_EXERCISE MATERIAL:_

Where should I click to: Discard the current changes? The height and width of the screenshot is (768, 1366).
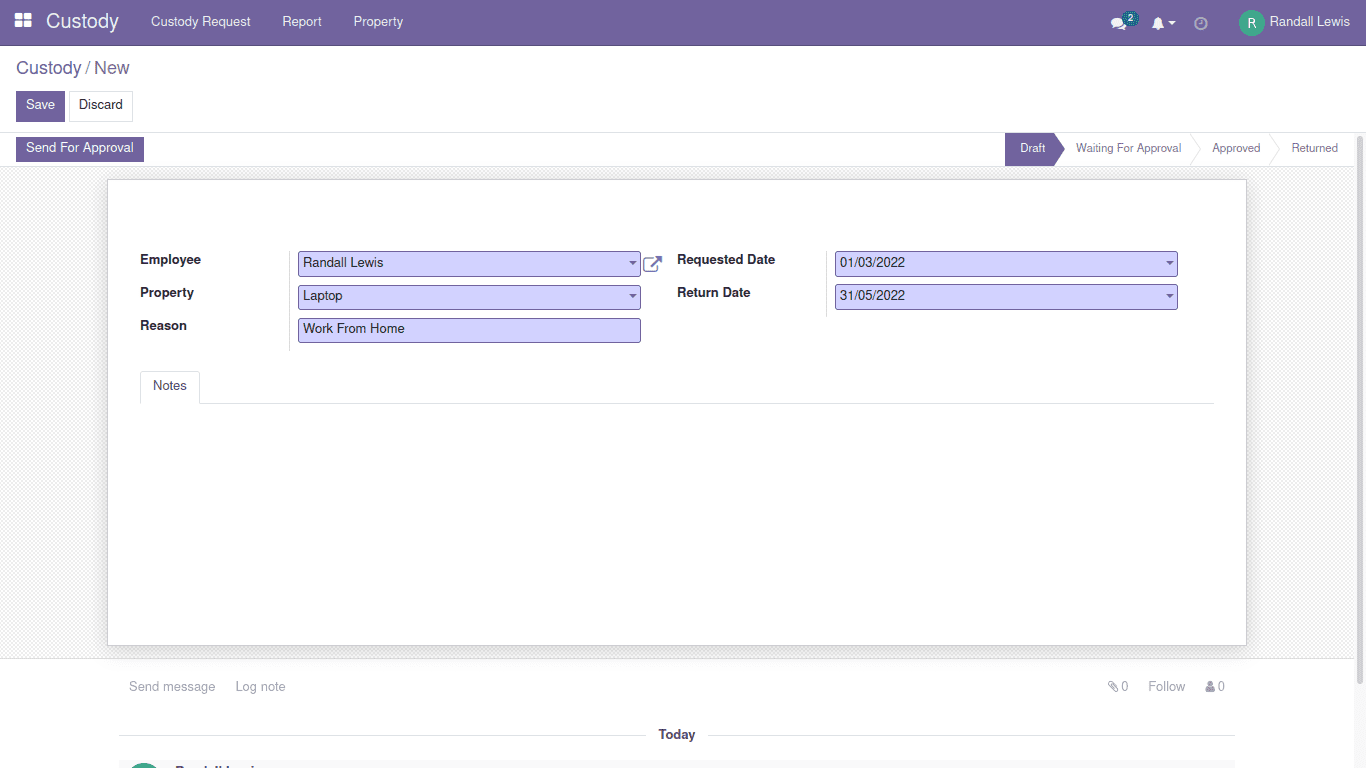[x=100, y=105]
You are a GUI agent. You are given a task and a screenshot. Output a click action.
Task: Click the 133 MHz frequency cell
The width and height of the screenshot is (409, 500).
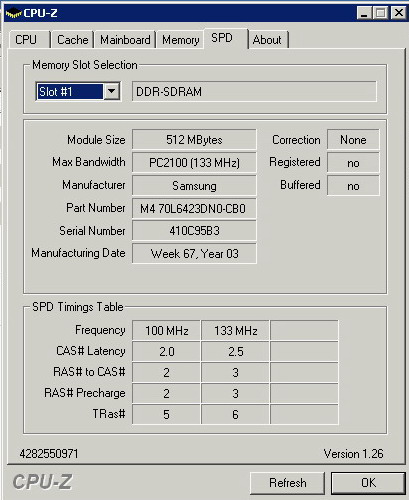click(235, 331)
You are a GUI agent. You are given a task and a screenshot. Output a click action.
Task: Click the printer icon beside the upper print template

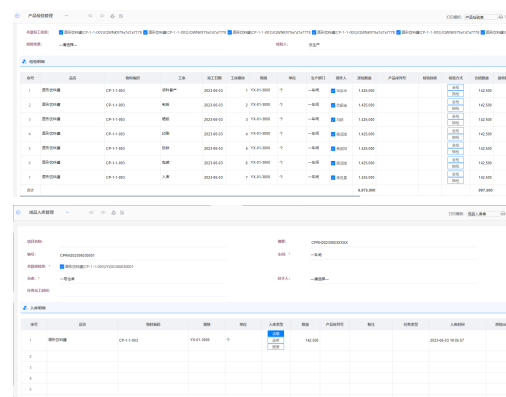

_EXERCISE REQUIREMENTS:_
Could you transcribe all of the data exactly, keeping every picture out of the copy?

_EXERCISE OUTPUT:_
Where should I click to: Discard the current changes? The height and width of the screenshot is (768, 1366).
[x=100, y=105]
You are a GUI agent. You are given a task and a screenshot. Output a click action.
Task: Click the 133 MHz frequency cell
The width and height of the screenshot is (409, 500).
click(235, 331)
You are a GUI agent. You are given a task and a screenshot. Output a click action.
Task: Click the printer icon beside the upper print template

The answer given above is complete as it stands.